Despite the history of arm trouble, Cobb is among the best pitchers expected to hit the free agent market along with Yu Darvish, Jake Arrieta, and Lance Lynn.

The latest collective bargaining agreement amended some of the rules in the qualifying offer system. Compensation for players who rejected a qualifying offer now depends on whether or not a team receives money from revenue sharing, the previous team’s market size, whether or not the previous team went over the luxury tax threshold, and whether or not the player’s new contract is under $50 million.

Generally speaking, a team losing a player who rejected a QO to free agency will receive a draft pick in compensation Round B. If that team paid the luxury tax, their compensation will instead come after the fourth round. If that team received revenue sharing money and the free agent signed a contract worth $50 million or more, that team will receive a draft pick coming after the first round.

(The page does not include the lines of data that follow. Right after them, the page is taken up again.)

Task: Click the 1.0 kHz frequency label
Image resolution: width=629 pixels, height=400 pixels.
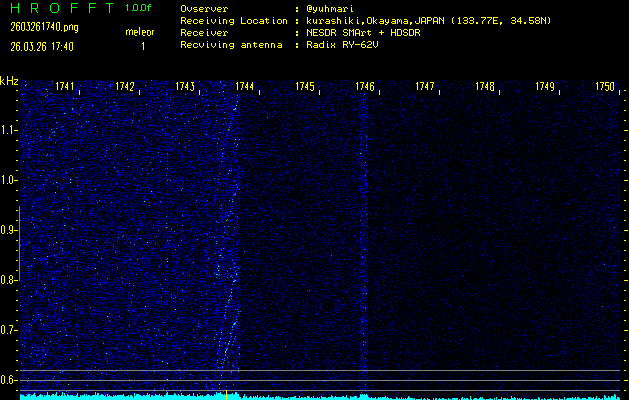Action: point(9,180)
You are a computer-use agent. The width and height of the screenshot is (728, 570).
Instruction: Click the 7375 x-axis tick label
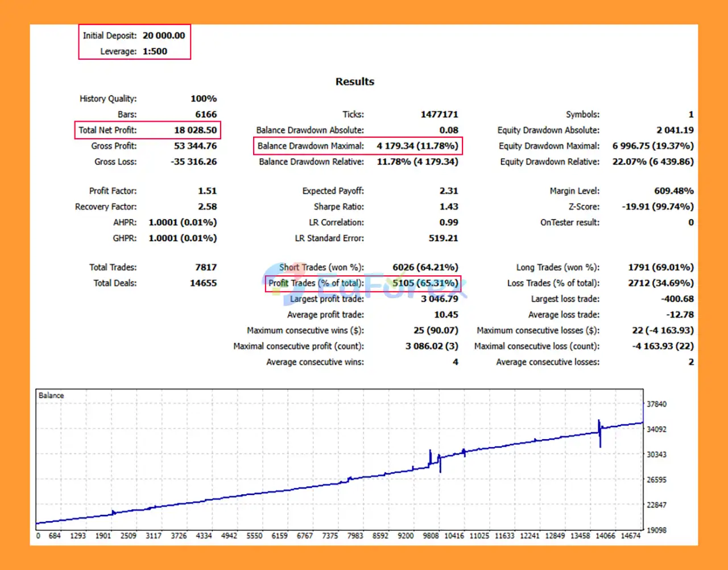tap(330, 536)

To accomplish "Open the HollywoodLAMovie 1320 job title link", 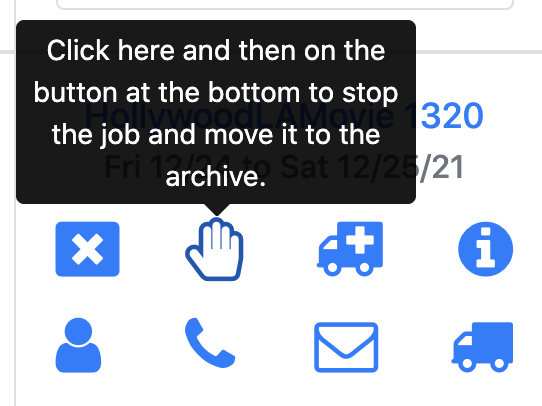I will tap(284, 115).
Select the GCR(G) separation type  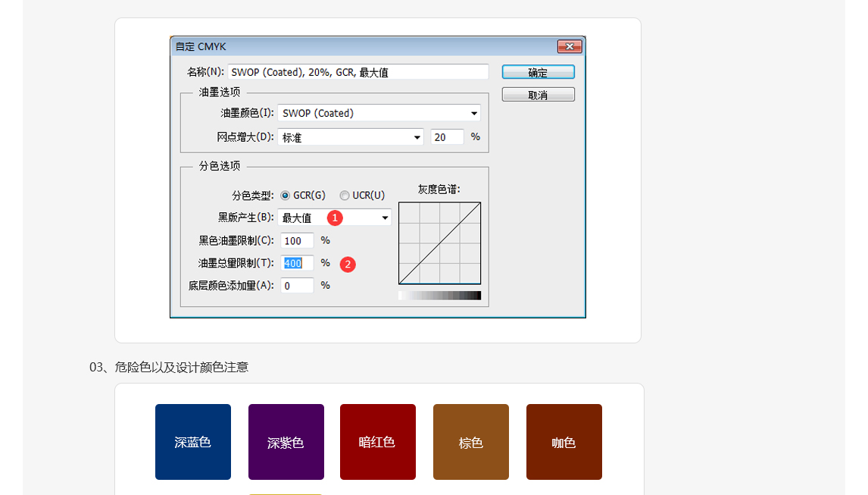tap(286, 195)
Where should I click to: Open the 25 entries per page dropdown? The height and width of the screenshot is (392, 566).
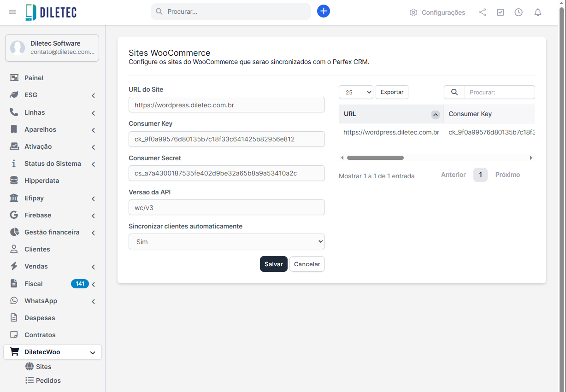[x=355, y=92]
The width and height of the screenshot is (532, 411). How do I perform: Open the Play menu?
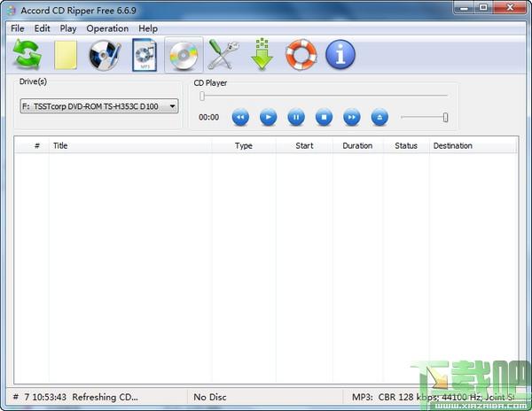click(x=68, y=28)
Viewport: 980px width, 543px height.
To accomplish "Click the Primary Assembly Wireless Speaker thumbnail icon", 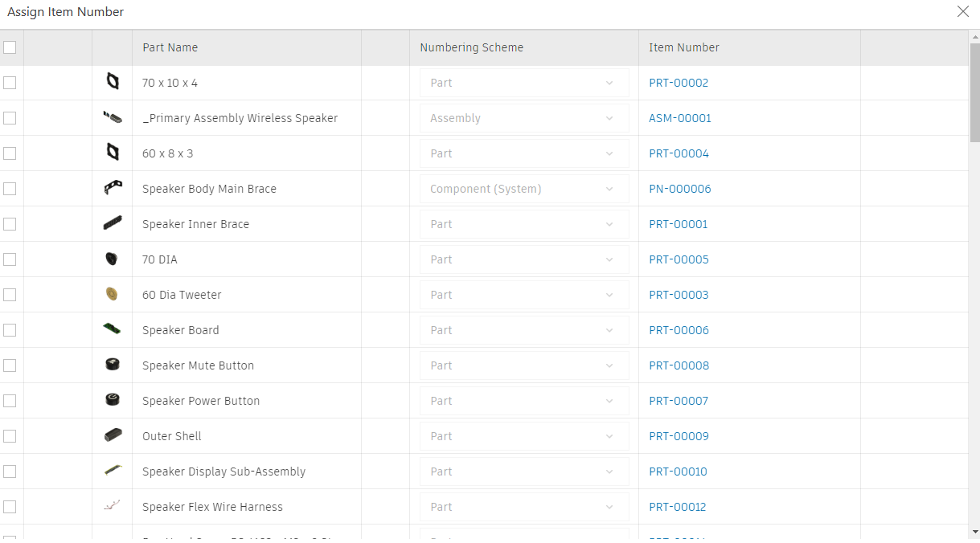I will coord(113,118).
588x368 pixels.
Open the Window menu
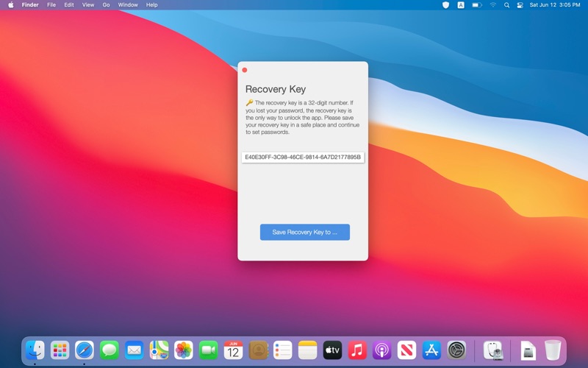128,5
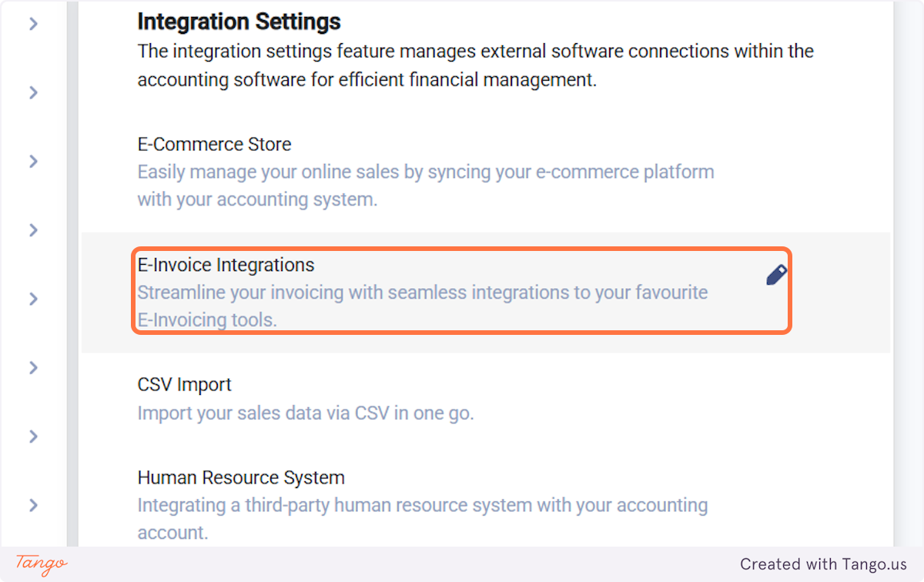Expand the first sidebar chevron at the top
Viewport: 924px width, 582px height.
coord(32,24)
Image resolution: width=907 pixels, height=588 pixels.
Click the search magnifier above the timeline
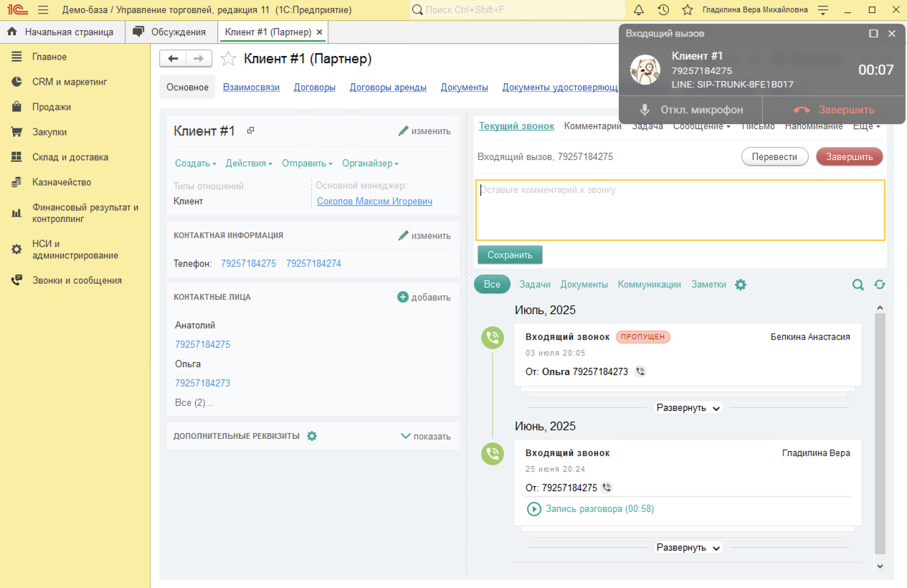(858, 285)
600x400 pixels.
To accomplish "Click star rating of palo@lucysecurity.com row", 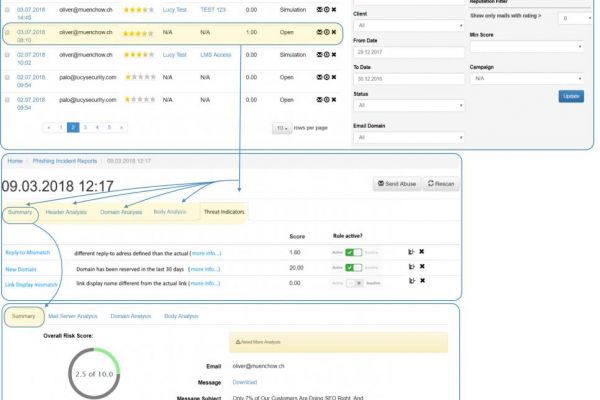I will tap(140, 76).
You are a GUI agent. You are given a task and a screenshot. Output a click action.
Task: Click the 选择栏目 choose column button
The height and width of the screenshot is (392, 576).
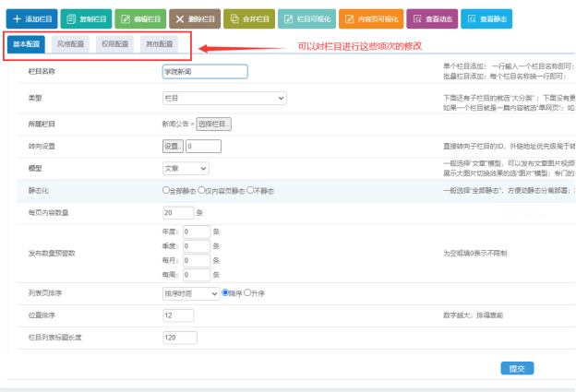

Furthermore, teams signing players who rejected a QO pay less of a penalty which is a bit of a boon to free agents’ value. Whereas those teams may have had to give up a first round pick previously, they will now give up draft picks after their first in the first round and/or competitive balance picks. Teams that exceeded the luxury tax relinquish their second- and fifth-round picks as well as $1 million from their international bonus pool as compensation for signing a player who rejected a QO. A team that receives revenue sharing would lose its third-highest draft pick. Should that team sign multiple QO-rejecting players, it would surrender its fourth-highest pick. A team that exceeded the luxury tax and does not receive revenue sharing will lose its second-highest draft pick plus $500,000 from international money. If that team signs multiple such players, it gives up its third-highest pick as well.

It’s complicated — perhaps unnecessarily so — but it’s the system we’ve got right now and it’s the one Cobb and others will deal with this offseason. We’ll have more updates in the coming days as word gets out about teams’ willingness to make qualifying offers to their impending free agents.